Je passais rue de la Tour, dans ce village où j’ai quelques amis. Ils ne me connaissent pas, mais j’aime épier leurs gestes, saisir un sourire de connivence avec eux. J’étais au tout début de cette rue d’une étroitesse qu’un tel nom ne convient pas. Il y a des siècles, à peine un char à bœuf pouvait y trouver place du passage. La pierre partout s’est fissurée, s’est usée, mais le charme opère. J’allais, aux aguets, quand par la grâce d’une petite affiche collée sur un panneau, j’ai reconnu la fameuse photo, un peu délavée par le soleil et les pluies. Brel, Brassens, Ferré réunis pour la circonstance, et attablés devant quelques bouteilles de bière, devisant dans un micro. Les trois ne se ressemblent pas, c’est l’intérêt de ce cliché. Autour de la petite affiche, une multitude d’inscriptions, dont celle qui invite le passant à cogner à l’huis pour venir écouter chanter Brassens, visiter une petite exposition. J’ai frappé à la première porte où sur la façade on pouvait encore lire « Le vieux café ». La peinture était défraichie, mais cette ancienne gargote a sans doute vu s’arrêter là des générations de bergers, de chemineaux allant vendre leurs bras du côté de la vallée où poussent la vigne et les olives. Les verres devaient tinter aux petites récoltes, aux cérémonies à la gloire de ceux qui n’étaient pas revenus d’une guerre de trop.

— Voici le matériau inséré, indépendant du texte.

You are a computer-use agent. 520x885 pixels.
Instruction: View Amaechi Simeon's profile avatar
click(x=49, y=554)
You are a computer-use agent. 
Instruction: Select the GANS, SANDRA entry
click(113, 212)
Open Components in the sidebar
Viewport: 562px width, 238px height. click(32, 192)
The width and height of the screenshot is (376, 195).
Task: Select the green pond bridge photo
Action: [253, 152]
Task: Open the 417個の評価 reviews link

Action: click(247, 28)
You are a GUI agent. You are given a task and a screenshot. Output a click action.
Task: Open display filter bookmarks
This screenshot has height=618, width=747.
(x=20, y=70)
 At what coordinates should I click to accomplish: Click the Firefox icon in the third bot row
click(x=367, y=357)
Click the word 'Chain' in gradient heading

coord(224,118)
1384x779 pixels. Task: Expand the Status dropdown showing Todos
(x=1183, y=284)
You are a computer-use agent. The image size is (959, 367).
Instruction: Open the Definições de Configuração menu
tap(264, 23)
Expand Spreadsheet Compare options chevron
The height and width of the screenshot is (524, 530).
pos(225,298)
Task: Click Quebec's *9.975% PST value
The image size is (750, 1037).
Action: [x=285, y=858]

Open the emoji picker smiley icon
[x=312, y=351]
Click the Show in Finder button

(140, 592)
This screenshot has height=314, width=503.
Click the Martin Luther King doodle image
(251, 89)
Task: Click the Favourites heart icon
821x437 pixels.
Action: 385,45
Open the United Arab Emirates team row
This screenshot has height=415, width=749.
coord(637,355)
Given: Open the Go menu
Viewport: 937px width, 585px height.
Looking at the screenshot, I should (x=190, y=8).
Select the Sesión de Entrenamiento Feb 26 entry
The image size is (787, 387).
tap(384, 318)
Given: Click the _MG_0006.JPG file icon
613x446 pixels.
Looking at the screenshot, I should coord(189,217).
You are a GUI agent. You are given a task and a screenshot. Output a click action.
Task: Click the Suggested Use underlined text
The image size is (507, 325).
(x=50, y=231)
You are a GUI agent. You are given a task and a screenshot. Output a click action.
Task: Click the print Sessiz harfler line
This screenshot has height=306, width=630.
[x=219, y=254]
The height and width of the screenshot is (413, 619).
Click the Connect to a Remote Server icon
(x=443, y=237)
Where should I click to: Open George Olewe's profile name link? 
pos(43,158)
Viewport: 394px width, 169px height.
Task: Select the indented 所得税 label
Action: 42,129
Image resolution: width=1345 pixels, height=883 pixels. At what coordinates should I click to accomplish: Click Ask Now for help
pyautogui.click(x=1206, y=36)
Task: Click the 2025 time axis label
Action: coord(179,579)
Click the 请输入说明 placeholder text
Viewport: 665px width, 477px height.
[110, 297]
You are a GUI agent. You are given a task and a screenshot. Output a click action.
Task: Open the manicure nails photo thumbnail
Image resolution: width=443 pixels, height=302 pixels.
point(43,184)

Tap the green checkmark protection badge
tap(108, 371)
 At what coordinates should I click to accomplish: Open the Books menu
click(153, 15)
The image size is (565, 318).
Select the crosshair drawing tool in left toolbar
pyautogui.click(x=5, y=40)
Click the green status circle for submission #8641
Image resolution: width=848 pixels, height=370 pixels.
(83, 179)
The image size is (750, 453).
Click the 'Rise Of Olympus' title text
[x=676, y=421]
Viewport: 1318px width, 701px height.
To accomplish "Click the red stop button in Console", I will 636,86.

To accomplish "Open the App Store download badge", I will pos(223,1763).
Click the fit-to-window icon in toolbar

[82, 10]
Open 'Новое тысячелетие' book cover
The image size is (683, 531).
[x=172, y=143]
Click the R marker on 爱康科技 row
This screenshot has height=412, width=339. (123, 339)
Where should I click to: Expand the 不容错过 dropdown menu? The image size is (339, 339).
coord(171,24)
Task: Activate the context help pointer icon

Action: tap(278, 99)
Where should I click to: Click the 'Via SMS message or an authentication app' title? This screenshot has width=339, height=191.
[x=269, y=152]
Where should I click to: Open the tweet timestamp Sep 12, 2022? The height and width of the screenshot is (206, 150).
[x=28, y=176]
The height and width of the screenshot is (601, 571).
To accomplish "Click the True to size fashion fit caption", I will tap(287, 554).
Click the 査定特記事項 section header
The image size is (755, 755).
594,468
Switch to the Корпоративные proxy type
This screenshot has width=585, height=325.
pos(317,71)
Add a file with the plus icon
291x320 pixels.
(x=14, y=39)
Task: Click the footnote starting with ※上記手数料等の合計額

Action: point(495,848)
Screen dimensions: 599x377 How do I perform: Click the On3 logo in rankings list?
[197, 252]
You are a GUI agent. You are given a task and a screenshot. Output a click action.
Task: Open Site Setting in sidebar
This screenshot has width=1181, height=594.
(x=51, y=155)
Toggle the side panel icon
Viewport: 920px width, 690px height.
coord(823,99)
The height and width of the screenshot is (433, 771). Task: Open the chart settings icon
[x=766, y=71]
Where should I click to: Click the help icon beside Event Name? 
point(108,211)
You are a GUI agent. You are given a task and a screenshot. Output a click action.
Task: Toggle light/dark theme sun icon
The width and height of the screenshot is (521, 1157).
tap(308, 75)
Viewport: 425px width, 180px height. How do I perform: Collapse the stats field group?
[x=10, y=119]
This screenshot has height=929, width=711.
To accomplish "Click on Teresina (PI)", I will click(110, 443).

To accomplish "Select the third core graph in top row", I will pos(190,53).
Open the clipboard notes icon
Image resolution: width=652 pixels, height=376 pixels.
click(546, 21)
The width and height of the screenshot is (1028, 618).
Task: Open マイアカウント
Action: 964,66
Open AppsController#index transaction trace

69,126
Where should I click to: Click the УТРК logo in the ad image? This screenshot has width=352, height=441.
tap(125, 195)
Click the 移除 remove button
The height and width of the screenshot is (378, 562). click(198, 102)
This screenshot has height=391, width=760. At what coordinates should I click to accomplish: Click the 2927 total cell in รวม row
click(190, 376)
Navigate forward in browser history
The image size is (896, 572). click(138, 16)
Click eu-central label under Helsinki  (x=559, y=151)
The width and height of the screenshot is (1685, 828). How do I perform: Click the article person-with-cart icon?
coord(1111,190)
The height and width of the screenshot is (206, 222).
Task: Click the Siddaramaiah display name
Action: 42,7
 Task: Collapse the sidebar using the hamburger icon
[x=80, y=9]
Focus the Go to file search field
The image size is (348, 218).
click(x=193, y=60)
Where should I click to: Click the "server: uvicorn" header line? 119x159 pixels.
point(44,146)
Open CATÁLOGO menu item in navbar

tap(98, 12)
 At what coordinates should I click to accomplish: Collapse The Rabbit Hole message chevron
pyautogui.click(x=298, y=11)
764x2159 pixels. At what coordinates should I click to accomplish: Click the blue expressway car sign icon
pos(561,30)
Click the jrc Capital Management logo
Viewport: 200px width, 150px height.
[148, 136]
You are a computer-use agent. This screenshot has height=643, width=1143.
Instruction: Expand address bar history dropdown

Personne n’a répondu à ma timide frappe. Sur le côté, à la deuxième entrée possible, j’ai aussi trouvé porte close. Déçu, j’ai fait le tour du village par les venelles. Des maçons s’activaient sur les façades de certaines maisons alors que d’autres étaient à vendre ou dans un grand état de délabrement. Sur une terrasse, le panorama donnait sur les collines à perte de vue. Je me suis mis à fredonner un poème de Cadou, « A la place du ciel, je mettrai ton visage, les oiseaux ne seront même pas étonnés ».

Un mois plus tard, je n’avais pas oublié cette visite ratée, mais je me trouvais à portée de regard de deux mains jouant de la guitare, avec dans la voix belle du chanteur, ce même air qui ne me quitte pas. « Et le jour se levant très haut dans ses prunelles on dira le printemps est plus tôt cette année » Des gens étaient venus en ce début septembre, à la salle des fêtes. Déjà des feux d’herbes sèches rappelaient l’automne des brumes matinales. Ils avaient pris un peu de leur temps pour découvrir ce que la chanson garde encore de fine fleur. Loin des micros tapageurs, de la mélasse distribuée comme si les abeilles ne donnaient plus de miel. En ce samedi soir, à la dernière note, les regards se croisaient avec un peu de ferveur retrouvée, du courage pour la nuit à venir, la solitude.

Au matin juste avant l’angélus, il y aura le premier bruit de moteur sur la route de Saint Paterne, le chant du coq, le vent dans les tilleuls près de l’église. L’artiste aura repris son chemin vers Chalonnes, à deux arpents de terre de la demeure de Cadou, élève buissonnier de l’école de Rochefort. La poésie se déplie dans les grands silences, les rangs de vigne où les vendanges déjà mènent le bal. Le printemps est très tôt chaque année, et l’automne dure à peine le temps de trois fumerolles dans les vallées. L’artiste, de loin, écoutera les rumeurs de la ville, ira longer la Loire son chapeau noir vissé sur la tête. Il restera du soir vibrant, une poignée de mots, des doigts trempés de miel, des sarments sur la braise. Comme d’autres partagent le pain, le chanteur qui s’en va dispense le verbe, partage le verre de l’amitié, la fatigue, et ouvre la barrière à une marée de chansons, qui iront divaguer au gré du courant.
Il y a des moments, des soirs imprévisibles où l’on reprend envie de refaire le monde.